С того времени обстоятельства сильно изменились, увлекая за собой и мировые судьбы, и судьбу каждого отдельного действующего лица.
Маленький артиллерийский офицер из Тулона, нищий клиент прачки с улицы Рояль-Сен-Рок, превратился сначала в главнокомандующего, потом – в первого консула и наконец – в императора. Слава озаряла его трон, перед которым с унижением заискивали остальные государи мира. Франция с воинственным звоном оружия и с развевающимися знаменами высилась в центре Европы словно громадный лагерь, озаряемый сиянием солнца Аустерлица.
Как и изголодавшийся, худой артиллерист, вынужденный утром 10 августа 1792 года снести свои часы в заклад, так и остальные действующие лица, фигурировавшие в прологе этой грандиозной мировой трагедии, выросли и изменились до неузнаваемости.
Предсказания мага Фортунатуса в бальном зале «Во-Галь» осуществились для Лефевра и его жены почти в полной мере и степени. Быстро подвигаясь по военно-иерархической лестнице, былой сержант гвардии уцелел среди сражений. 18 брюмера он стал дивизионным генералом, комендантом Парижа, слепо доверившим свою судьбу счастью Бонапарта. С тех пор благоволение первого консула и императора никогда не покидало Лефевра. В 1804 году Наполеон восстановил упраздненный институт маршалов Франции. Лефевр был одним из первых, кого император произвел в этот высший чин. В то же время он занимал должность сенатора.

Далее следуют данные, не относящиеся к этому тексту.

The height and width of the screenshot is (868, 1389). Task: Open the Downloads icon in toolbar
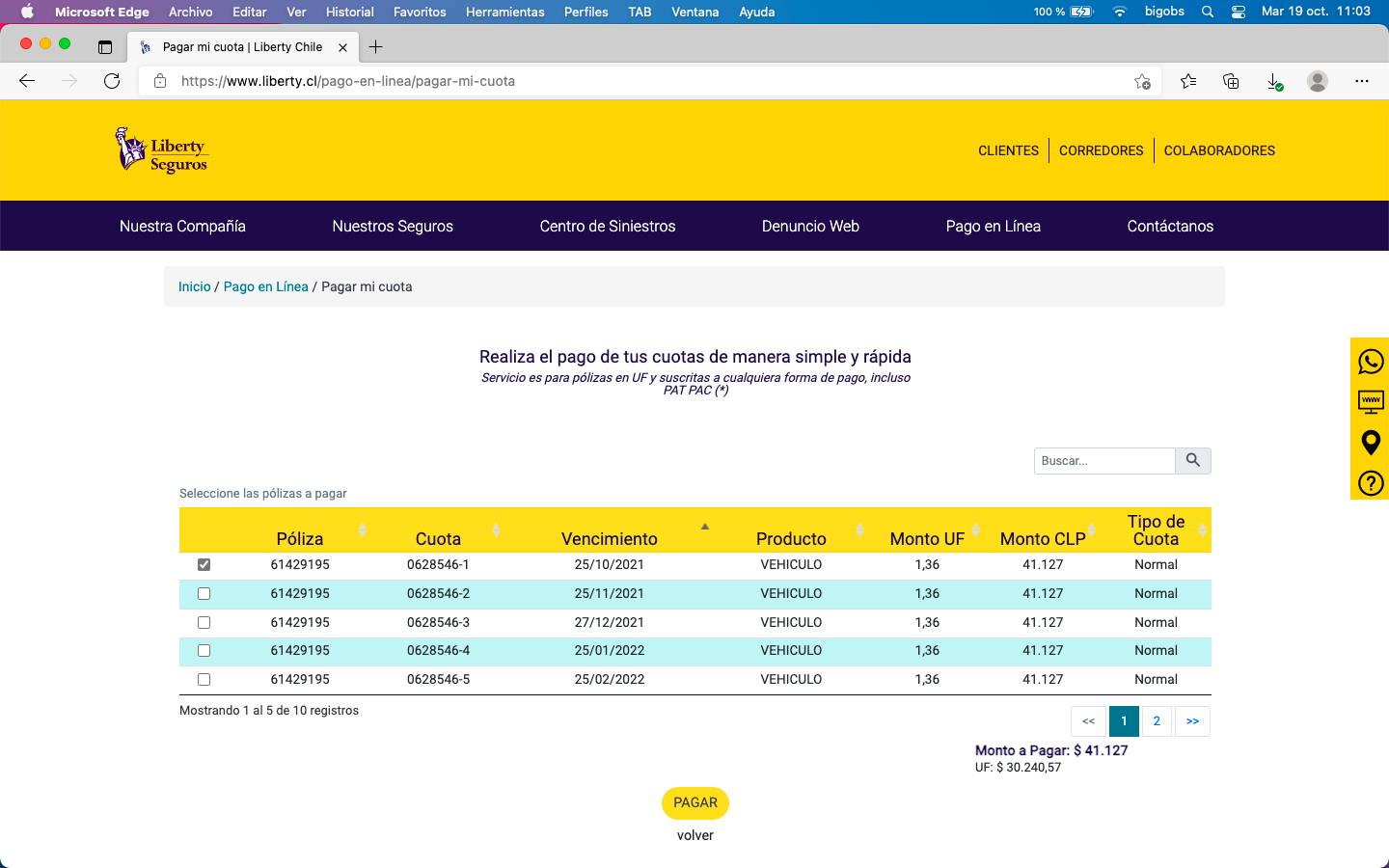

Конечно, нельзя сказать, чтобы Лефевр обладал хоть какой-либо способностью для участия в заседаниях законодательного учреждения. Но сенат 1804 года представлял собой чисто декоративное учреждение, в действительности не обладавшее никакими полномочиями и только соединявшее в своих недрах самых достославных мужей современности. Но хотя Лефевр в качестве сенатора и не отличался особой говорливостью и красноречием, он все же, несмотря на это, пользовался особенным уважением Наполеона. Последний считал его самым храбрым и решительным человеком с обнаженной саблей в руках, но когда вместо сабли маршалу приходилось вооружаться пером, то Лефевр оказывался самым невежественным, самым неспособным из числа всех генералов. Как только приходилось обсуждать план военной кампании, Лефевр в нетерпении переворачивал вверх дном все бумаги, проекты, фортификационные чертежи и крепостные планы, в которых ничего не понимал, и принимался кричать: «Все это чепуха! Пустите меня с моими гренадерами, и я покажу себя неприятелю без всяких ваших бумажек!» – и действительно показывал.

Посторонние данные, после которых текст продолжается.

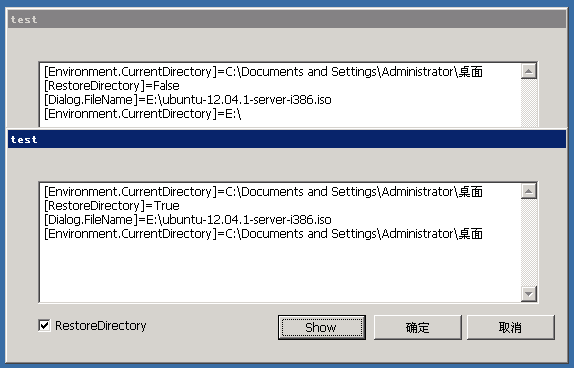This screenshot has height=368, width=574.
Task: Activate the inactive gray test window title bar
Action: [287, 19]
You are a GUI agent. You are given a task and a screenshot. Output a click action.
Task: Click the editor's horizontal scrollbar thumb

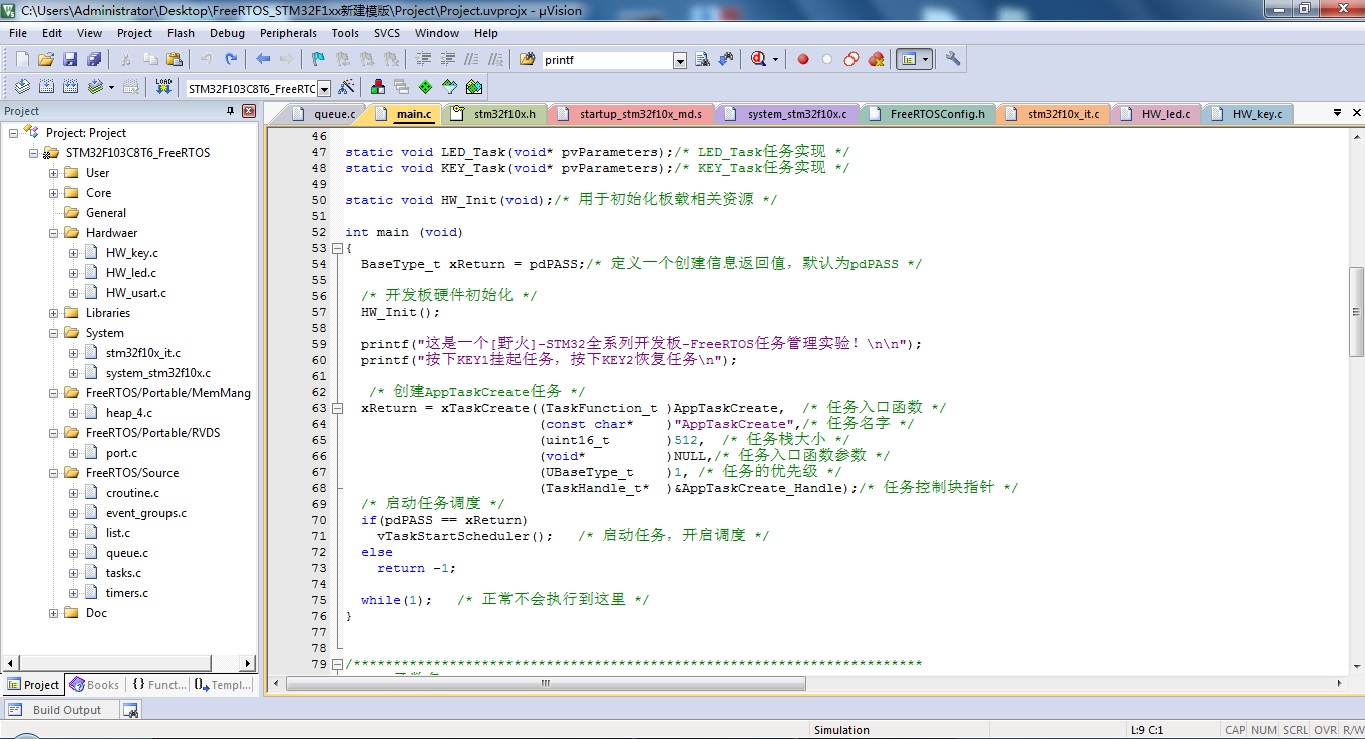pyautogui.click(x=546, y=684)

Правда, бесконечно уважая, боготворя императора, своего кумира, он в точности исполнял все его приказания. Наполеон думал, а Лефевр действовал. Он был ядром пушки; куда император направлял его, туда Лефевр устремлялся лавиной, с несокрушимой силой двигаясь вперед без отклонений и отступлений, и перед этой могучей энергией все отступало. Это он имел честь командовать в великой армии императорской пешей гвардией и представлял собой колосс, ставший во главе легиона гигантов.
Однако Лефевр был не только выдающимся воином, но и отменным мужем. Хотя его мундир и изменился, но для своей Катрин он остался все тем же, и орден Почетного легиона, украсивший его грудь, не изменил нежного биения его любящего сердца. При императорском дворе несколько потешались над супружеской верностью этой образцовой парочки, но Наполеон, желавший видеть в окружающих его лицах большую строгость нравов, поздравлял Лефевра и его жену с великолепным примером, который они дают семьям офицеров империи, примером, заметим кстати, которому следовали очень слабо, в особенности же в семье Наполеона.